# [Tarefa a realizar]
De acordo com o texto sobre o festival de música religiosa de Vacaria, qual entidade ajuizou a Ação Civil Pública?

# [Texto fornecido]
⟨
Município que promove festa religiosa não atenta contra o princípio da laicidade do estado se apenas cede o espaço para a realização do evento e os equipamentos de sonorização. Por isso, a 4ª Câmara Cível do Tribunal de Justiça do Rio Grande do Sul manteve sentença que julgou improcedente uma Ação Civil Pública que pretendia proibir o Município de Vacaria de promover o seu festival de música religiosa, sob pena de multa.

O relator da Apelação, desembargador Antonio Vinicius Amaro da Silveira, observou que o evento tem natureza cultural, não se vincula a uma religião específica nem consumiu recurso públicos para a sua realização. Em suma, “a organização do evento pelo Poder Público municipal visa ao bem-estar comunitário e a promoção do interesse público comunitário”, escreveu no voto, negando Apelação.

Laicidade do estado

ACP foi ajuizada pela Associação Brasileira de Ateus e Agnósticos (Atea), sob o fundamento de tal evento fere o princípio da laicidade do estado, que consta no inciso I do artigo 19 da Constituição da República. Além do mais, segundo a petição inicial, o evento privilegia o segmento evangélico, em detrimento de outros credos.
⟩
[Dados coletados]
⟨
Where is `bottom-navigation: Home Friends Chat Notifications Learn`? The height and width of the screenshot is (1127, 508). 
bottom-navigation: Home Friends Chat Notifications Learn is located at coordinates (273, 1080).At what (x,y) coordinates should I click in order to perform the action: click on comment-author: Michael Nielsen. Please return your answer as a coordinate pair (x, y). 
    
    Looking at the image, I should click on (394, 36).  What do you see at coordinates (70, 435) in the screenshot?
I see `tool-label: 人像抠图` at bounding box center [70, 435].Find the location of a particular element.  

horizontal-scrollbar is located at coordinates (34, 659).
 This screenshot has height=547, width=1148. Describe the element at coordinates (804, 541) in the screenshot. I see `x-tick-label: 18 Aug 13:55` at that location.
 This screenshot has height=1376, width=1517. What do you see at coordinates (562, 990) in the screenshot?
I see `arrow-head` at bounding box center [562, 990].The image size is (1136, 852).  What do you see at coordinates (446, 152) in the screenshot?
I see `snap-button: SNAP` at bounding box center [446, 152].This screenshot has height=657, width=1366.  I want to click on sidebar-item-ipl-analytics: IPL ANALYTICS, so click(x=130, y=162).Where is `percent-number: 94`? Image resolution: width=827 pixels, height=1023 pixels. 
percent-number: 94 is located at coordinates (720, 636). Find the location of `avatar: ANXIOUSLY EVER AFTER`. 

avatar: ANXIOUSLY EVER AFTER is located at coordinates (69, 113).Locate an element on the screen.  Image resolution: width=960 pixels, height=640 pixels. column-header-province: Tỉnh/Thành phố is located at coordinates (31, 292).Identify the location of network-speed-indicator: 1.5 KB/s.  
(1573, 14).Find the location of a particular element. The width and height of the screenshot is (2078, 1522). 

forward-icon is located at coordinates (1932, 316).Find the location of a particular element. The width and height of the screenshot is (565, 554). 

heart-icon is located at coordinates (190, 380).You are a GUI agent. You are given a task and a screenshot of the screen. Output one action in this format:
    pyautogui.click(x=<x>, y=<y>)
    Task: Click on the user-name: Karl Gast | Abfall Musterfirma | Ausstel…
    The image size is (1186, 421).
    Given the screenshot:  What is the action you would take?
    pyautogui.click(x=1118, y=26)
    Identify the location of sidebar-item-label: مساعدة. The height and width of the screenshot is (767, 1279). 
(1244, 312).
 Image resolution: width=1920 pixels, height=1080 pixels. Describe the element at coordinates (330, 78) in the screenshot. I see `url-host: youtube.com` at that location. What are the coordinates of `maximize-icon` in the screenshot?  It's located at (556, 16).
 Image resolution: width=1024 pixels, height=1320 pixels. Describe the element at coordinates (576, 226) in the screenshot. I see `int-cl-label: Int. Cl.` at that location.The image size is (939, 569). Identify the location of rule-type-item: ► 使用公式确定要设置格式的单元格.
⟩
# [Resposta à tarefa]
A Associação Brasileira de Ateus e Agnósticos (Atea).